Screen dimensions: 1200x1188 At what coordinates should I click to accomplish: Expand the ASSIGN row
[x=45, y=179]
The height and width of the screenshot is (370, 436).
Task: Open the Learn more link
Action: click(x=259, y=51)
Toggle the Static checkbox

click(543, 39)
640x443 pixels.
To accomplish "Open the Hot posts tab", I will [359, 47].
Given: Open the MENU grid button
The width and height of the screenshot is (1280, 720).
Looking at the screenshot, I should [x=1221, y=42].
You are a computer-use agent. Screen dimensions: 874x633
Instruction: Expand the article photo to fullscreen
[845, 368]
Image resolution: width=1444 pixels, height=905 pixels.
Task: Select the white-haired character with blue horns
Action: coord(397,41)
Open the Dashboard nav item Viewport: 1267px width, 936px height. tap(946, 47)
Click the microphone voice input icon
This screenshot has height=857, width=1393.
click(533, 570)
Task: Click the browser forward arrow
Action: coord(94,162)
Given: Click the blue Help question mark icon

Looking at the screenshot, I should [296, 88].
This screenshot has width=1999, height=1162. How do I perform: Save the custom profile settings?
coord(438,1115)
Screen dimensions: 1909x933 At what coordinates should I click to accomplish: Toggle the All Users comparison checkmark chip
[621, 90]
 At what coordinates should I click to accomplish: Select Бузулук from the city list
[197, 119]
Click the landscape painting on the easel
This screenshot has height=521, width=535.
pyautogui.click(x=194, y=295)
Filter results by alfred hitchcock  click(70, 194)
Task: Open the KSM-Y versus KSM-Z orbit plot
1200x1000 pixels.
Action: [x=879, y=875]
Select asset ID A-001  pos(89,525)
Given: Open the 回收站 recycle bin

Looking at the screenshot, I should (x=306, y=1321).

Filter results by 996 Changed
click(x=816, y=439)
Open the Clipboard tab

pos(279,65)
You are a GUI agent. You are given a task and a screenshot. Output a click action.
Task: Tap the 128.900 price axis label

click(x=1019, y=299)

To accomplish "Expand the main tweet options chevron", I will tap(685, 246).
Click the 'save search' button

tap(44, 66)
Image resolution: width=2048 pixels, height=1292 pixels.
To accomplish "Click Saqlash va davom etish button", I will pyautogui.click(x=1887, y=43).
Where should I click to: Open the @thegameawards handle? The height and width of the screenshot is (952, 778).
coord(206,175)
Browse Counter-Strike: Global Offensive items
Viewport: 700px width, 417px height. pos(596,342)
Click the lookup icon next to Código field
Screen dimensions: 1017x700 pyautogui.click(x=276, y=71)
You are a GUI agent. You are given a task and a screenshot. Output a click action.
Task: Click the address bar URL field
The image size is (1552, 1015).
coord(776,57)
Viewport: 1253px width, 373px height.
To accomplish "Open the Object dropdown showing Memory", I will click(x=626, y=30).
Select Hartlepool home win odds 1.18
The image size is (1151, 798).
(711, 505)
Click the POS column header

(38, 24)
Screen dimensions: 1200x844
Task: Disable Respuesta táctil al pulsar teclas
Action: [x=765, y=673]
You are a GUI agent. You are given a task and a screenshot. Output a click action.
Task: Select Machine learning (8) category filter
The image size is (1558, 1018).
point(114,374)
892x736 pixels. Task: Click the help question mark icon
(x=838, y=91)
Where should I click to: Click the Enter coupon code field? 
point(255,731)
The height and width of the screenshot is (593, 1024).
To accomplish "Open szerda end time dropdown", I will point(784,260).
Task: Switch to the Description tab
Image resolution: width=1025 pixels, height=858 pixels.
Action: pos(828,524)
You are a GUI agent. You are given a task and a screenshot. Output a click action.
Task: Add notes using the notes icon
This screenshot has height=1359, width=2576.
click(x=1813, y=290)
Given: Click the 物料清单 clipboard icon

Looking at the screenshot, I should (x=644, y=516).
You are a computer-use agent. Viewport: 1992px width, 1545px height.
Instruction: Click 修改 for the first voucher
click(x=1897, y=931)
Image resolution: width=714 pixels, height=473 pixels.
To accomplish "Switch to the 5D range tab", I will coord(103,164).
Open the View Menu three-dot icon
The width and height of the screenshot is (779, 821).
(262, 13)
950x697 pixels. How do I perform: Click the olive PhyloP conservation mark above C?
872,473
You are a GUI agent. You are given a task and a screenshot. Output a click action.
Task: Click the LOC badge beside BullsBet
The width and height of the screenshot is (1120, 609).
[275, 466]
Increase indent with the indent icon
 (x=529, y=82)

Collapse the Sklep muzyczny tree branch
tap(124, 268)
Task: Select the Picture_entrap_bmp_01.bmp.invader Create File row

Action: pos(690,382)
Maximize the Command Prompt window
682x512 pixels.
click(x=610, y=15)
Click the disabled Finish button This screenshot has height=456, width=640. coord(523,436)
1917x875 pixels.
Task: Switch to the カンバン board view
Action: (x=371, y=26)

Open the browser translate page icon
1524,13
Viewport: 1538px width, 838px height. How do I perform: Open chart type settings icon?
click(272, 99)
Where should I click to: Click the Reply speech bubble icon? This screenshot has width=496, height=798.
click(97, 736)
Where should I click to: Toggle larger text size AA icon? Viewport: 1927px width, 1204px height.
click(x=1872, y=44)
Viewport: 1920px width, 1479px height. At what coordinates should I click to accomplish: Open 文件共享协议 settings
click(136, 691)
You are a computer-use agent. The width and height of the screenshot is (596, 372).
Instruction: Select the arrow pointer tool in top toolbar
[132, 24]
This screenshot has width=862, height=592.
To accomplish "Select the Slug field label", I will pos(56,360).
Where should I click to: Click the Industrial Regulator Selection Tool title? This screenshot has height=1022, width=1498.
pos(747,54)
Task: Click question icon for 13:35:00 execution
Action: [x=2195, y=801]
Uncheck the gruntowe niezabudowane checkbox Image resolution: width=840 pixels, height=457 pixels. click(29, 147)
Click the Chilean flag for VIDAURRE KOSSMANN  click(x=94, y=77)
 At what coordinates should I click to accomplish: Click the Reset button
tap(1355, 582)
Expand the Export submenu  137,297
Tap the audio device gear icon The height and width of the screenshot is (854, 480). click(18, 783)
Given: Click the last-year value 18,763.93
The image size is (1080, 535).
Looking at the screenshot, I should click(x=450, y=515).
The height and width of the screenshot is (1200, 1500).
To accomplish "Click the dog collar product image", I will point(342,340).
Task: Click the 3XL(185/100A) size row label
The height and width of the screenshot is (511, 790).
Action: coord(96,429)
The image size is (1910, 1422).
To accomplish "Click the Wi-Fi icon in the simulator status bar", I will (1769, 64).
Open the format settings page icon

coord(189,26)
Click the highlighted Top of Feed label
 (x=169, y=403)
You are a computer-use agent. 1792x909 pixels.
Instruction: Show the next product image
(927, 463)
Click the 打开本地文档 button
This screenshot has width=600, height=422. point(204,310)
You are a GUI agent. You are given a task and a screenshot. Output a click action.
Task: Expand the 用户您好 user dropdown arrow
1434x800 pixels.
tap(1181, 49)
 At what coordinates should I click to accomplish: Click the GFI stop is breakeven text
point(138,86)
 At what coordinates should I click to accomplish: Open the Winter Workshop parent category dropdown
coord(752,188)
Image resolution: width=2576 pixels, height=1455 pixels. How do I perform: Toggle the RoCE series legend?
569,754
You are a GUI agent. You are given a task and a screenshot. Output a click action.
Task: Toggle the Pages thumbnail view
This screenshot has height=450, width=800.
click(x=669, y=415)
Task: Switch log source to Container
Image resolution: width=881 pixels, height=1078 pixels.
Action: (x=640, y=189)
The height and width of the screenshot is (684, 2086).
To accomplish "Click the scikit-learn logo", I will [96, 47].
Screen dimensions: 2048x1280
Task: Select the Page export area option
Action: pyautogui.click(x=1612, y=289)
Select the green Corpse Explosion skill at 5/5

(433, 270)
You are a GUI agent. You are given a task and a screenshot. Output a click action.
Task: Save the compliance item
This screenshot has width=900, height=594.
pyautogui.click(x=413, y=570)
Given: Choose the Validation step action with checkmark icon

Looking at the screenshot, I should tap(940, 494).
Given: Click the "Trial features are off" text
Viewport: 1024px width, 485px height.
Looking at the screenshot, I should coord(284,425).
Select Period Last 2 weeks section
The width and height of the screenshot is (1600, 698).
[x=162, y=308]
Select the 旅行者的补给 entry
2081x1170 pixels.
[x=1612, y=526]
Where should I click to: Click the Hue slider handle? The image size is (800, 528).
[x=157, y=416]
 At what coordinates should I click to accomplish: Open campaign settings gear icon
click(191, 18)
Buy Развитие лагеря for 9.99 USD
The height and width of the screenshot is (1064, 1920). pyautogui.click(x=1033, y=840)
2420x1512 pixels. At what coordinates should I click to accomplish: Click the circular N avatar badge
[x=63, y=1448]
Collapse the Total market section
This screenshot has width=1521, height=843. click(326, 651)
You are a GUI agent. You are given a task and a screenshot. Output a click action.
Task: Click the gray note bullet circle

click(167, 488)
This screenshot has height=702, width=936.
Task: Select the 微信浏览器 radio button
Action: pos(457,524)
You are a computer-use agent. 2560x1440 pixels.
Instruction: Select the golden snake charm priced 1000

:: Problem to solve ::
Reproduce the lines of the listing above without any changes, beginning with the line containing "will tap(685, 246)." and continuing through the line containing "point(255,731)".

:: Output ::
To accomplish "Expand the main tweet options chevron", I will tap(685, 246).
Click the 'save search' button

tap(44, 66)
Image resolution: width=2048 pixels, height=1292 pixels.
To accomplish "Click Saqlash va davom etish button", I will pyautogui.click(x=1887, y=43).
Where should I click to: Open the @thegameawards handle? The height and width of the screenshot is (952, 778).
coord(206,175)
Browse Counter-Strike: Global Offensive items
Viewport: 700px width, 417px height. pos(596,342)
Click the lookup icon next to Código field
Screen dimensions: 1017x700 pyautogui.click(x=276, y=71)
You are a GUI agent. You are given a task and a screenshot. Output a click action.
Task: Click the address bar URL field
The image size is (1552, 1015).
coord(776,57)
Viewport: 1253px width, 373px height.
To accomplish "Open the Object dropdown showing Memory", I will click(x=626, y=30).
Select Hartlepool home win odds 1.18
The image size is (1151, 798).
(711, 505)
Click the POS column header

(38, 24)
Screen dimensions: 1200x844
Task: Disable Respuesta táctil al pulsar teclas
Action: [x=765, y=673]
You are a GUI agent. You are given a task and a screenshot. Output a click action.
Task: Select Machine learning (8) category filter
The image size is (1558, 1018).
point(114,374)
892x736 pixels. Task: Click the help question mark icon
(x=838, y=91)
Where should I click to: Click the Enter coupon code field? 
point(255,731)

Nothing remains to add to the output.